A ce moment même, M. Maldon sortit de la pièce.
—Avez-vous des ennuis, monsieur ? demanda-t-il en clignant des yeux, surpris
par le peu de lumière.
—Des ennuis ! Que pensez-vous de ce chenapan, monsieur ? Voilà qu'il achète
un châle de prix pour sa dulcinée et prétend avoir économisé l'argent. Or nous
savons tous deux qu'il n'en gagne pas assez pour cela !
Maldon croisa le regard d'Amy derrière le dos de son père et comprit le message
que ses yeux lui transmettaient.
—Ma foi, Monsieur M. Tyrell, nous savons que les domestiques ont parfois
quelques petites occupations supplémentaires...
—Certes, et je sais ce que ce gredin a fait. Dis-moi la vérité, Stephen Boles ! Tu
as traité avec les contrebandiers la semaine dernière quand tu es allé à Poole pour
les provisions, hein ? Tu leur as acheté à bon compte et tu as mis la différence dans
ta poche ?
—Non, monsieur, je vous jure, monsieur, protesta Boles. Je n'ai jamais vu les
contrebandiers. J'ai rencontré un homme à l'auberge...

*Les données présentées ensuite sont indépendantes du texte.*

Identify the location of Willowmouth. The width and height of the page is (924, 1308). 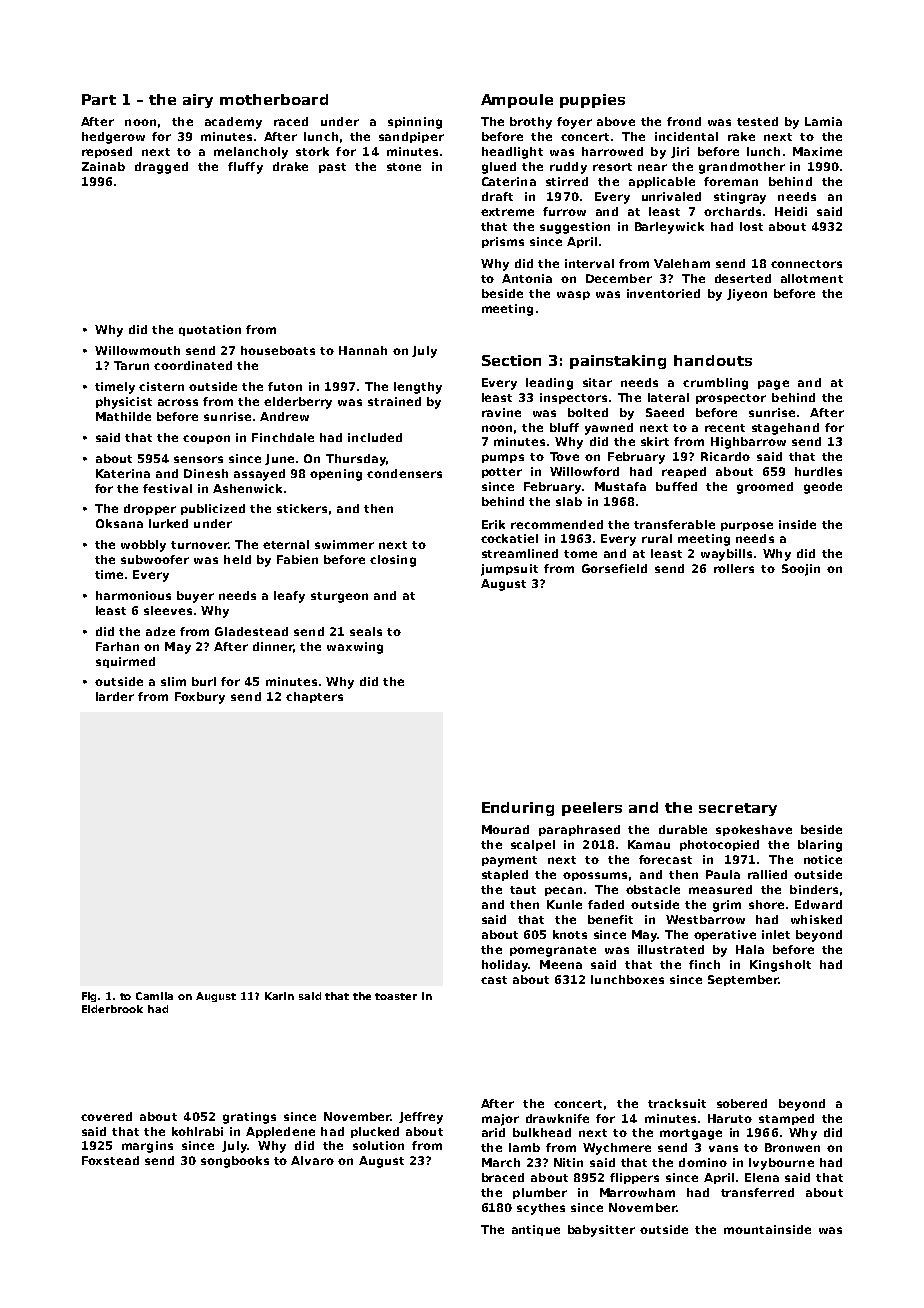
(137, 350).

—Ne mens pas, sacripant ! Un homme à l'auberge ! Et sur ta bonne mine, il t'a
vendu du thé de Bohea à un tiers du prix normal, et tu voudrais me faire croire que
tu ne savais pas que c'était un contrebandier ? Et si c'est vrai, n'est-il pas malhonnête
d'avoir empoché l'argent ?
—Cher papa, intervint Amy en se précipitant dans un frou-frou de taffetas, je
vous en prie, ne soyez pas si fâché. Il l'a fait pour l'anniversaire de Nancy... N'est-ce
pas, Stephen?
—C'est bien peu de chose, grommela le valet. Elle est si mal payée qu'elle n'a
rien à se mettre...
—Nancy est payée comme les autres souillons, tempêta M. Tyrell. Est-ce que tu
vas prendre sur toi de semer la discorde parmi mes domestiques, mauvais sujet ?
—Monsieur Tyrell, je pense qu'il voulait simplement dire...
—Possible, possible, Monsieur Maldon, mais vous n'allez pas défendre un
homme qui fréquente des contrebandiers, j'espère ?
—Ce n'est pas prouvé, monsieur.
—Il a acheté du thé à un homme qui le lui a proposé à bon compte. Le thé devait
donc être volé ou introduit en fraude, ça tombe sous le sens. Par conséquent,
Monsieur Maldon, j'ai de quoi m'indigner.
—Il est certainement vrai que...
—Alors tu dois partir, Boles. Je ne veux plus de toi dans ma maison. Je ne
supporte pas la malhonnêteté et moins encore les activités des contrebandiers qui
sapent toute notre société ! En ma qualité de juge de paix, mon devoir est de lutter
contre la contrebande et tous ceux qui la soutiennent. Ma décision est prise, Boles !
Tu t'en iras de chez moi ce soir !
—Ah, Monsieur Tyrell, monsieur, je vous en prie, ne me chassez pas.